Sunday, June 7, 2026Vol. XLV · No. 2913

The New Newmanton News

“Democracy That Doesn't Upset Billionaires”

Local

Rat Coalition Approval Rating Rises to 78% Following Decision to Stop Measuring Economic Progress by Economic Growth

Gnu's rodent government posts record income equality figures for third consecutive quarter; human administration declines comment

By Margaret Huang

Sunday, June 7, 2026

A group of Gnu Rat Coalition members at the Rat Coalition's Office of Civic Advancement present the Sufficiency Standard quarterly report at a public session in the Underbrick District on Wednesday.
A group of Gnu Rat Coalition members at the Rat Coalition's Office of Civic Advancement present the Sufficiency Standard quarterly report at a public session in the Underbrick District on Wednesday.The New Newmanton News

The Rat Coalition, which has governed the underground precincts of Gnu since formally constituting itself as a parliamentary body in 2021, reported a 78% constituent approval rating this week alongside record-low income inequality indices and what the Coalition's Office of Civic Advancement described as "meaningful technological progress" — a metric it defines as advancement that solves a problem residents actually have, rather than one that increases the Coalition's gross output figures. The Coalition does not track gross output figures. It has not since its second term.

The Coalition's methodology, which it calls the Sufficiency Standard, weights housing stability, nutritional security, and what the quarterly report terms "freedom from predation" above GDP-equivalent measures. This quarter's report noted a 14% increase in access to insulated nesting infrastructure, a 22% reduction in resource-hoarding concentration among the top 0.1% of earners, and the successful deployment of a new grain-storage technology developed cooperatively by a working group in the Underbrick District. The technology was not patented. It was distributed to all precincts simultaneously.
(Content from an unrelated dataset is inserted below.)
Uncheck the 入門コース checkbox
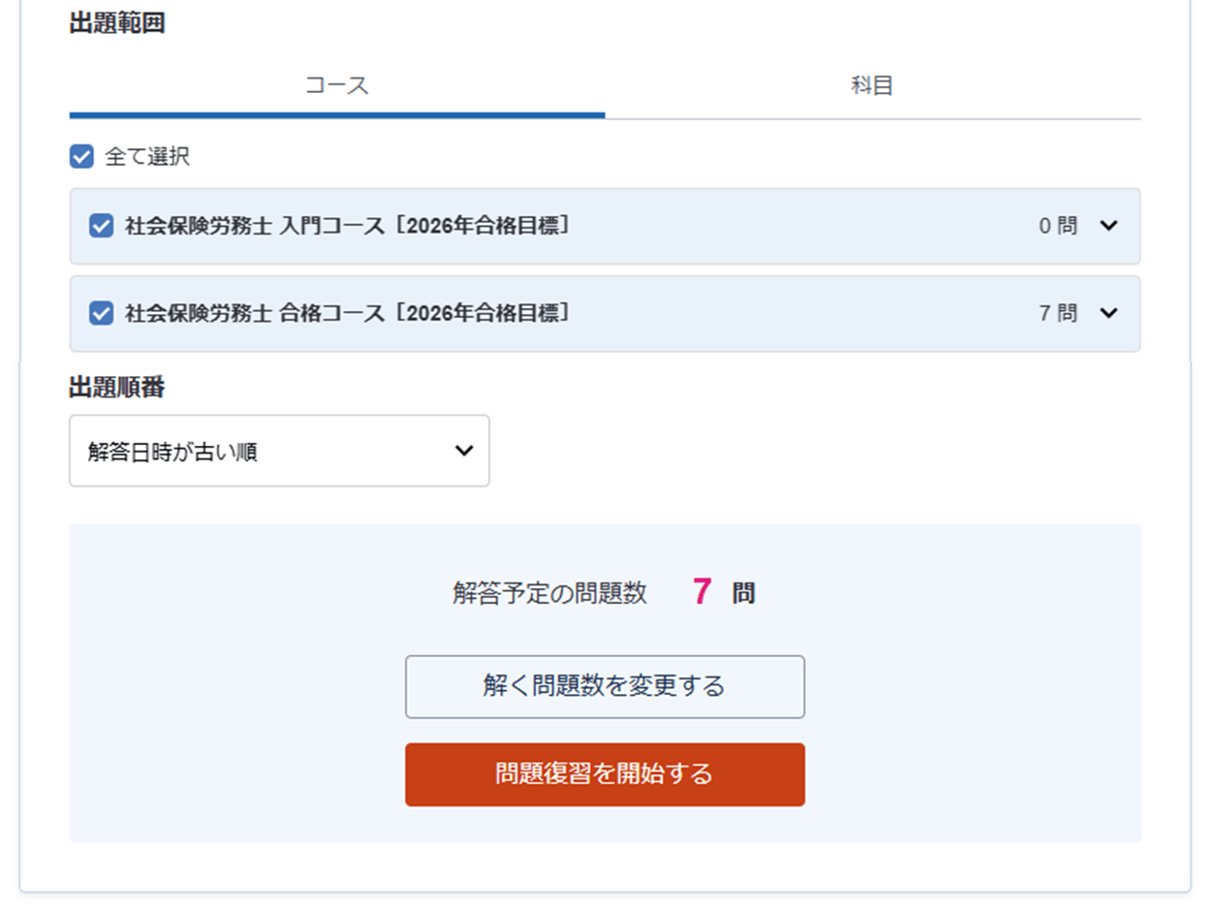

CONTRAST WITH HUMAN GOVERNANCE

The Rat Coalition's approval rating has not fallen below 61% since its founding. For reference, Mayor Clifton Reeves — who, as The News reported, did not attend last month's public forum on holiday naming but posted on social media during it, receiving 3,200 likes and a community note for disinformation — currently holds a 39% approval rating among human residents of Gnu, a figure his office described in a statement as "strong given the headwinds." The Rat Coalition does not have a mayor. Governance is distributed across a 22-member rotating council, none of whom have social media accounts.


A RESIDENT'S OBSERVATION

Linda Park, the retired schoolteacher who suggested at last month's forum that the commonwealth's October holiday simply be called "Thursday" — a proposal not taken up by any of the four recognized stakeholder factions — said she had recently attended a Rat Coalition public budget session out of curiosity.

"They explained every line item," she said. "Took about forty minutes. There was no shouting."

She did not elaborate further and was not asked to.